Of smiley note for the ideal idea for the cruise ship owners Nassau-based - **John**...Royal Caribbean Group's Celebrity Cruises has done began to roll back its COVID-19 vaccine mandate by offering the passengers a way to **opt-out** vaccines for its cruise ships sailing out Florida ports.
Just cannot be scootin' about Nassau Town, be makeup that was intended to be hidden, kinds stuff, yes?

Posted 24 June 2021, 4:41 p.m. Suggest removal

proudloudandfnm says...

Most transship air freight is carried by commercial airlines. As of now and for the past ten to twenty years the only airlines coming to Freeport consistently are and were US Air and Continental out of south Florida. If he really wants transship air freight step one would be to get commercial airlines to actually come to Freeport from Europe, S. America and Asian markets among others. Without them there is no transship services. And in order to get them to come people would have to want to come here. So gotta build a tourist market first. Chicken before the egg...

Posted 24 June 2021, 5:32 p.m. Suggest removal

Godson says...

Minister D’Aguilar is doing well and standing out from the rest of his FNM colleagues. This is a good and potentially great idea.

Posted 24 June 2021, 5:57 p.m. Suggest removal

TalRussell says...

Performs well on stage talkin;up schemes but when spotlights turned off - em's quickly switching focus, yes?

Posted 24 June 2021, 6:53 p.m. Suggest removal

tribanon says...

I cracked up laughing when I read that D'Aguilar said he was "Just brain storming." I guess he doesn't know you need a thinking brain and common sense to brain storm.

Posted 25 June 2021, 9:48 a.m. Suggest removal

trueBahamian says...

lol. I agree.

Posted 25 June 2021, 11:26 a.m. Suggest removal

trueBahamian says...

It's election time I see. Promises! Promises! Promises!

Freeport is an odd story. The city seems to have so much potential, but nothing seems to happen. On this idea, as a blogger mentioned above, you need to have planes coming here for that. Just simply saying you have the service does not guarantee you business. Shouldn't a businessman know this already?

Posted 25 June 2021, 11:28 a.m. Suggest removal

Bonefishpete says...

Placing a Air Cargo Hub smack dab in the middle of hurricane alley makes little sense.

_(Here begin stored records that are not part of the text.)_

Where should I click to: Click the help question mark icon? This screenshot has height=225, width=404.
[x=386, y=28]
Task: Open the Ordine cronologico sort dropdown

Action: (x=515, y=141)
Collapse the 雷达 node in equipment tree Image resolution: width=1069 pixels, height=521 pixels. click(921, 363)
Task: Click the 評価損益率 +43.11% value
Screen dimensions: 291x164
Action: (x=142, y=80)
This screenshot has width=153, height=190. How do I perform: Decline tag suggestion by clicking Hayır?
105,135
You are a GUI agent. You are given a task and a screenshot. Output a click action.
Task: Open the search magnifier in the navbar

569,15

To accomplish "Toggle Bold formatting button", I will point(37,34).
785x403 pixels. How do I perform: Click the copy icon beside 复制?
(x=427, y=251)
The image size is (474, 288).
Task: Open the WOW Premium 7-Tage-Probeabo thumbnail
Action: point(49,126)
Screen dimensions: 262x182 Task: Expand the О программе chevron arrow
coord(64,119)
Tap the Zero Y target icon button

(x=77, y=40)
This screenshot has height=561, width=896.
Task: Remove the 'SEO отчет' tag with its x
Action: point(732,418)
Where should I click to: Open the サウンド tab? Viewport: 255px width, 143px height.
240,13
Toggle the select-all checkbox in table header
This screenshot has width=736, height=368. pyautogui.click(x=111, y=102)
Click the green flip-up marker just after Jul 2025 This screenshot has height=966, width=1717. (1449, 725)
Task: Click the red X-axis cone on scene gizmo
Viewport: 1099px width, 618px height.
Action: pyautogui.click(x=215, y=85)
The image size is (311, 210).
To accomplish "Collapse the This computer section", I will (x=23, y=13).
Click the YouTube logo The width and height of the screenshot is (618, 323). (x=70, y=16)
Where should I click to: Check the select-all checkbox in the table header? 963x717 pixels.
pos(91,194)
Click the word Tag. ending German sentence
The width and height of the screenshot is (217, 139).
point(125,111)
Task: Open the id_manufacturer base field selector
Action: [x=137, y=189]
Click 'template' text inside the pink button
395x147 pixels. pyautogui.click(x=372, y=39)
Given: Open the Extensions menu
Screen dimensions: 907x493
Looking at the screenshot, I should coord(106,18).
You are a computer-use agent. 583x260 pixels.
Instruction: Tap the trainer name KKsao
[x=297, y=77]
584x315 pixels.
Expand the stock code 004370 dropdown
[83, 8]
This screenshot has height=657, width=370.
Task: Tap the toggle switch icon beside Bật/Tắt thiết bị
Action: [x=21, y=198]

Posted 25 June 2021, 12:24 p.m. Suggest removal

JokeyJack says...

Its a great idea, but just like all other great fpo ideas, govt will not allow them because fpo would grow and have too many seats in Parliament for their taste.

Could you imagine govt allowing fpo 15 seats in parliament based on population? Of course not. Just like Andros and Eleuthera, sabotage is the unwritten rule.

Posted 25 June 2021, 3:04 p.m. Suggest removal

Economist says...

You left Hutchison in control of two major elements for the cargo hub. What ever makes you think that it will happen unless they agree?

Bahamas Government has no control. Hutchison rules, they call all the shots.

Posted 25 June 2021, 4:39 p.m. Suggest removal

The_Oracle says...

A frigging 20 year old idea presented as "brain storming?"
That idea got shut down by the FNM and PLP decades ago.
As was LNG, the Land and Sea park, hell to many to mention.